Dopo questo, Gesù passa a indicare in Giovanni “Elia che doveva venire”, non il Tisbita che tutti aspettavano e cui alludevano quando gli chiesero se fosse Elia, ricevendo risposta negativa (Giovanni 1.21), ma quello indicato da Malachia in 4.5 “Ecco, io vi mando Elia, prima che venga quel grande e spaventevole giorno del Signore” quindi colui che avrebbe preparato la strada al Messia battezzando sulle rive del Giordano.

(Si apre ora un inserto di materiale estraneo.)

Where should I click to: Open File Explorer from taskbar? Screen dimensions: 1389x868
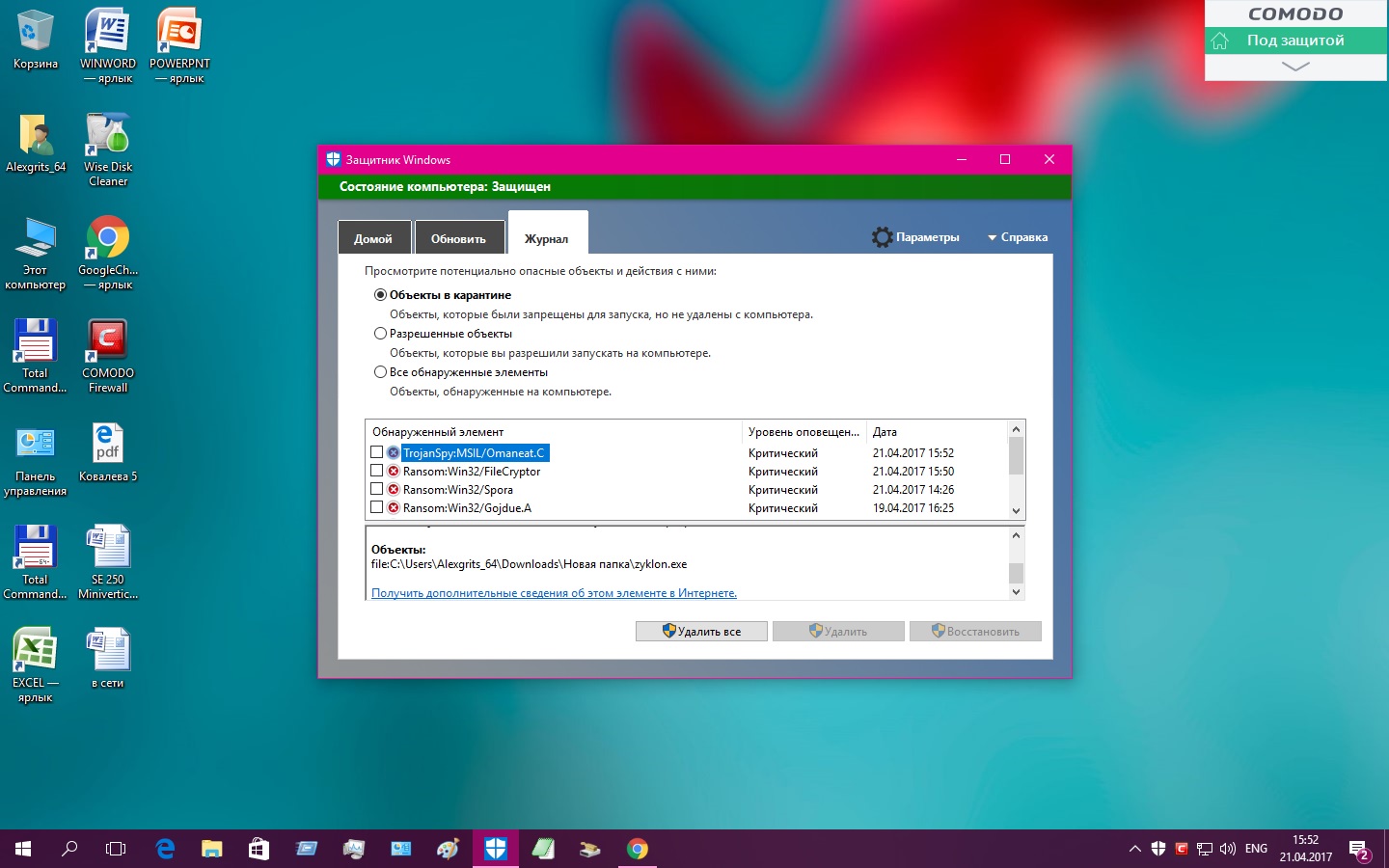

Di Luca restano i versi 29 e 30 che ci parlano di personaggi agli antipodi: da una parte abbiamo il popolo che ascoltava Giovanni con i pubblicani; questi, facendosi battezzare, riconoscevano che Dio era giusto a differenza di loro stessi, ma dall’altra quelli che avrebbero dovuto gioire più di tutti, i Farisei e i Dottori della Legge, che lo disprezzarono rendendo “vano il disegno di Dio su di loro”, espressione ben più grave che va oltre la semplice opinione, con superficialità non degno di attenzione. Quel “rendere vano” è un oltraggio, un atto cosciente, è un costringere Dio a prendere provvedimenti di esclusione dai suoi piani. Anche oggi sono davvero tanti quelli che si comportano allo stesso modo, rifiutando il messaggio di Cristo perché vogliono sopravvivere, restare nel loro sistema di vita, grande o piccolo, importante o insignificante non importa. Senza sforzarsi, impegnarsi, chiedersi “le ragioni della loro origine e fine” o impostare un metodo per affrontare un giorno l’eternità. C’è un disegno di Dio per ogni essere umano, che contempla la vita eterna, il bando definitivo dell’umiliazione, come abbiamo letto nei versi di Isaia all’inizio: “Gioia e felicità li seguiranno, fuggiranno tristezza e pianto”. Credo che sia contro l’interesse dell’uomo non affrontare questo problema, perché sappiamo che, là dove non ci sarà gioia, si troverà il “pianto e lo stridore dei denti”. Amen.